WillWorkForChocolate's avatar

I think the author chose the wrong words for the piece. She should have said he’s “targeting” specific types of women, instead of “stalking”. Don’t people sue over that type of thing these days? I also think the guy is a douchebag.

Imadethisupwithnoforethought's avatar

I think the writer is an angry douche-bag.

Seriously, “Pretty, smart educated female writers in their late 30’s to early 50’s with children. This information pretty much confirmed my suspicions.” Who doesn’t find women of that description attractive?

It seems like a jealous rant from a guy who has been friend zoned.

wundayatta's avatar

I don’t really understand.
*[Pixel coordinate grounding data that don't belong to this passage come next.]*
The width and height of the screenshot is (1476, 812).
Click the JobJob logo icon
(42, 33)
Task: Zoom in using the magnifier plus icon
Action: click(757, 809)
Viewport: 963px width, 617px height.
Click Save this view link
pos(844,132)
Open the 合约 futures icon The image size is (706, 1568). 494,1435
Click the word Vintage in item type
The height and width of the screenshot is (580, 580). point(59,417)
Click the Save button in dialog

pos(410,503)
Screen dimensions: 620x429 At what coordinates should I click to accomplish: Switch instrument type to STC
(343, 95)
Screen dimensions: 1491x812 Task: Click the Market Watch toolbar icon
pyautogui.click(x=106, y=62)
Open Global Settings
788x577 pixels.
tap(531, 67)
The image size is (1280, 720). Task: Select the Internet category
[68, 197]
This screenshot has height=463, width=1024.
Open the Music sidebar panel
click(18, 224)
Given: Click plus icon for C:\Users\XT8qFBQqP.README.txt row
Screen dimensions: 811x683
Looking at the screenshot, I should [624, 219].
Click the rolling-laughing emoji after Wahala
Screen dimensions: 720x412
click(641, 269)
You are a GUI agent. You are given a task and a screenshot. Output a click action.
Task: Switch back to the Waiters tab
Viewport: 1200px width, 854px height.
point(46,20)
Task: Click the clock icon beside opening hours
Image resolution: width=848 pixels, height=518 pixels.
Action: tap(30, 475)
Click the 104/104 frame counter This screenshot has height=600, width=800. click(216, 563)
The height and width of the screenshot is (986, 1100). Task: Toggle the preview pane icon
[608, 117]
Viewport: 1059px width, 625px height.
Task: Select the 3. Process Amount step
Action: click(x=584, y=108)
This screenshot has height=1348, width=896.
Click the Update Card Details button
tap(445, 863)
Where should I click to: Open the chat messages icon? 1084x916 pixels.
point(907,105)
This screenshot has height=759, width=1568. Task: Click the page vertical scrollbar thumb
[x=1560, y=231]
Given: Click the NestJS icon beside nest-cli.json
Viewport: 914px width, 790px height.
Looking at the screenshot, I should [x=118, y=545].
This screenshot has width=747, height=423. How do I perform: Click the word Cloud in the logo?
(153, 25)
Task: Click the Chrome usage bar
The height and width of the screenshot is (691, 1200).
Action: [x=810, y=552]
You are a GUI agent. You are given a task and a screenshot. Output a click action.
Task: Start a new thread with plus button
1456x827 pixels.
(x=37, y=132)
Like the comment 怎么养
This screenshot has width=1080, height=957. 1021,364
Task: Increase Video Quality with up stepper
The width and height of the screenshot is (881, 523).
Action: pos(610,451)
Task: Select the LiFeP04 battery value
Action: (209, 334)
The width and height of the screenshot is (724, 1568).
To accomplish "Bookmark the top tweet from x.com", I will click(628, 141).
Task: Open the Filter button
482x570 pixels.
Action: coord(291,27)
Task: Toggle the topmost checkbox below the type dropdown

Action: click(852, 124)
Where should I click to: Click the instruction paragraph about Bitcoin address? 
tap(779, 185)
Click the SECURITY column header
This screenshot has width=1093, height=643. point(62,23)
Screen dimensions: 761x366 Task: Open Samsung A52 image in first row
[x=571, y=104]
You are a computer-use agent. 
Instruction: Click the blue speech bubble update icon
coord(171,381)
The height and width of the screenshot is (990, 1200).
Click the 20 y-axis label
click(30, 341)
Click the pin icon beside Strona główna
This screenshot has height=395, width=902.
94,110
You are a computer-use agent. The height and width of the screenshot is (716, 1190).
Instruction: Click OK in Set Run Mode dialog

Is this a pretend journal article or is it just fiction? As a journal article, it fails. There is no research, no sourcing, nothing but editorial comment. Quite simply, it is not journalism.

As fiction, it is also lacking. It shows no real understanding of the characters. There is no apparent protagonist.

What this is really is polemic, and as polemic, well, it preaches to the choir. If you are singing in that choir, I’m sure this seems interesting in some way. Maybe it points to a problem that the person thinks exists, but is happy to find others with the same problem. I don’t know if there are any such people out there. Personally, I find it most like fantasy than any other form of fiction. This is not something I believe exists in the real world. If it did exist, I doubt that many people would even consider it a problem. Certainly not a crime. In my opinion, a person who would consider this a crime is a kind of person who does not accept personal responsibility for her life. She blames everything on someone else.

But it’s all about markets. Find someone who is willing to buy it, and you’ve made a sale. If you can sell your writing, they you’re a writer, in my book. In the interests of fair disclosure, I am not a writer and therefore my view on this is based purely on my status as a reader. Which is to say, nothing I have to say about this matters. But you knew that anyway.

choreplay's avatar

I completely agree. I have an additional question though, is there more going on here? At first glance this all just seems silly and contrived and a foolish exaggeration. Are there broader motives going on here?
Step back a little and look at some peculiarities that are occurring throughout the author’s introduction, the narrative and the entire dialog of reviews.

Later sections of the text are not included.